NOT FOR DISTRIBUTION TO US NEWS WIRE SERVICES OR FOR DISSEMINATION INTO THE USA
VANCOUVER, British Columbia, Dec. 15, 2017 (GLOBE NEWSWIRE) — Aurelius Minerals Inc. (TSX.V:AUL) (the “Company” or “Aurelius”) is pleased to announce that is has increased the size of its previously announced private placement to $3.12 million.
Pursuant to an amended agreement, Sprott Capital Partners and Clarus Securities (the “Co-Lead Agents”) on behalf of a syndicate of agents (together, the “Agents”) will sell by way of a private placement common share units (“Common Share Units”) at a price of $0.08 per Common Share Unit and flow-through share units (“Flow-Through Share Units”) at a price of $0.09 per Flow-Through Share Unit, for aggregate gross proceeds of up to $3.12 million.
Each Common Share Unit shall consist of one common share of the Company (a “Common Share”) and one common share warrant (“Common Share Warrant”).
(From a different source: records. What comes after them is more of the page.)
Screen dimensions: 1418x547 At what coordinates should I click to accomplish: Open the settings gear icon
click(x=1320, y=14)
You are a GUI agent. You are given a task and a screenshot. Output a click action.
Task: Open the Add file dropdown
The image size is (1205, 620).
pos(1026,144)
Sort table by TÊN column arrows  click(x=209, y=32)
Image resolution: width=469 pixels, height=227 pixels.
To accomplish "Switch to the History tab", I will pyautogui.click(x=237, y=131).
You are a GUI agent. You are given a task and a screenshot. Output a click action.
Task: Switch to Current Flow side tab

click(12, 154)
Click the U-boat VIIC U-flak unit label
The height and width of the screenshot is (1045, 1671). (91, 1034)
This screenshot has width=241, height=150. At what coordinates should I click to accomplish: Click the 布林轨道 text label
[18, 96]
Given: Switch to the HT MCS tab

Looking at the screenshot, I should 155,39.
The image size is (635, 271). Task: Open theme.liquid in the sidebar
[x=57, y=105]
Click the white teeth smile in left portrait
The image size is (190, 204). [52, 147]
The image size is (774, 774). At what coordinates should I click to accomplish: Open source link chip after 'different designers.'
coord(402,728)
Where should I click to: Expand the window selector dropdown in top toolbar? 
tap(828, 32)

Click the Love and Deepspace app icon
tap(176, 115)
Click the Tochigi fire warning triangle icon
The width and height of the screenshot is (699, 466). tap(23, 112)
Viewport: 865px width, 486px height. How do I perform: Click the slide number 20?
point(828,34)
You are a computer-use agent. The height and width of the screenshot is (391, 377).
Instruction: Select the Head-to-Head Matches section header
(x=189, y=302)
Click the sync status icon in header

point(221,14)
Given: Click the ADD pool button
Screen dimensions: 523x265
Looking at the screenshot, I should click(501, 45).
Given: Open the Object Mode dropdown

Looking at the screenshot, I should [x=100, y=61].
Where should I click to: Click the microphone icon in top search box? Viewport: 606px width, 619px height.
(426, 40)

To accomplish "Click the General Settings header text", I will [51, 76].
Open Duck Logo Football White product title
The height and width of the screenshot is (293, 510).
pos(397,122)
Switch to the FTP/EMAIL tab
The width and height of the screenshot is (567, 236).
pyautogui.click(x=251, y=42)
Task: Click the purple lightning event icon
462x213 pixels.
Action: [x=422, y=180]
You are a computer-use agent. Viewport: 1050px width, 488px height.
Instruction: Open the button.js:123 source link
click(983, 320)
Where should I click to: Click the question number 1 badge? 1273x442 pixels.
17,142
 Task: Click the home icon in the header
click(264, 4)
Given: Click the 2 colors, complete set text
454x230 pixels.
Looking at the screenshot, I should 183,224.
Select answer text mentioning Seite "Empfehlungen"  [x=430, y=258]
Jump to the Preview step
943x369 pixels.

Each Flow-Through Share Unit shall consist of one flow-through share of the Company and one Common Share Warrant. Each Common Share Warrant entitles the holder thereof to acquire one Common Share at a price of $0.16 per Common Share for a period of five (5) years following the closing of the Offering (the “Common Share Warrant Expiry Date”).
A maximum of 39 million units are issuable under the Offering, which assumes that the maximum gross proceeds are raised through the issuance of Common Share Units only.
In connection with the Offering, the Company shall pay to the Agents, a cash fee equal to 5.0% of the gross proceeds of the Offering. As additional consideration for the services of the Agents, the Company agrees to grant to the Agents compensation options entitling the Agents to subscribe for that number of Units equal to 8.0% of the aggregate number of Offered Securities sold under the Offering (at the respective Flow-Through Units and Unit prices).
The net proceeds from the Offering will be used by the Company for the upcoming field programs and general working capital purposes.
Closing of the Offering is subject to receipt of applicable regulatory approvals including the approval of the TSX Venture Exchange. The securities issued will be subject to a standard four month hold period.
Aurelius is a premier gold exploration company, holding the Mikwam and Lipton Properties within the prolific northern Abitibi Gold belt in Ontario, Canada. The company has a sound management team with experience in all facets of the mineral exploration and mining industry who will be considering additional acquisitions of advanced staged opportunities in the Abitibi and other proven mining districts.
AURELIUS MINERALS INC.
“Mark N.J. Ashcroft”
Mark N. J. Ashcroft, President & CEO
For further information please contact:
|Aurelius Minerals Inc.
Mark N.J. Ashcroft, President & CEO
Tel.: (604) 687-3959
|Renmark Financial Communications Inc.
Robert Thaemlitz, Account Manager
Tel.: (416) 644-2020 or (514) 939-3989
Neither TSX Venture Exchange nor its Regulation Services Provider (as that term is defined in the policies of the TSX Venture Exchange) accepts responsibility for the adequacy or accuracy of this release.
All statements in this press release, other than statements of historical fact, are “forward-looking information” with respect to Aurelius within the meaning of applicable securities laws, including statements with respect to the anticipated amount and closing of the Offering, the anticipated use of proceeds, the Company’s planned drilling and exploration activities. The Company provides forward-looking statements for the purpose of conveying information about current expectations and plans relating to the future and readers are cautioned that such statements may not be appropriate for other purposes. By its nature, this information is subject to inherent risks and uncertainties that may be general or specific and which give rise to the possibility that expectations, forecasts, predictions, projections or conclusions will not prove to be accurate, that assumptions may not be correct and that objectives, strategic goals and priorities will not be achieved. These risks and uncertainties include but are not limited to those identified and reported in Aurelius’ public filings under Aurelius Minerals Inc.’s SEDAR profile at www.sedar.com. Although Aurelius has attempted to identify important factors that could cause actual actions, events or results to differ materially from those described in forward-looking information, there may be other factors that cause actions, events or results not to be as anticipated, estimated or intended. There can be no assurance that such information will prove to be accurate as actual results and future events could differ materially from those anticipated in such statements. Aurelius disclaims any intention or obligation to update or revise any forward-looking information, whether as a result of new information, future events or otherwise unless required by law.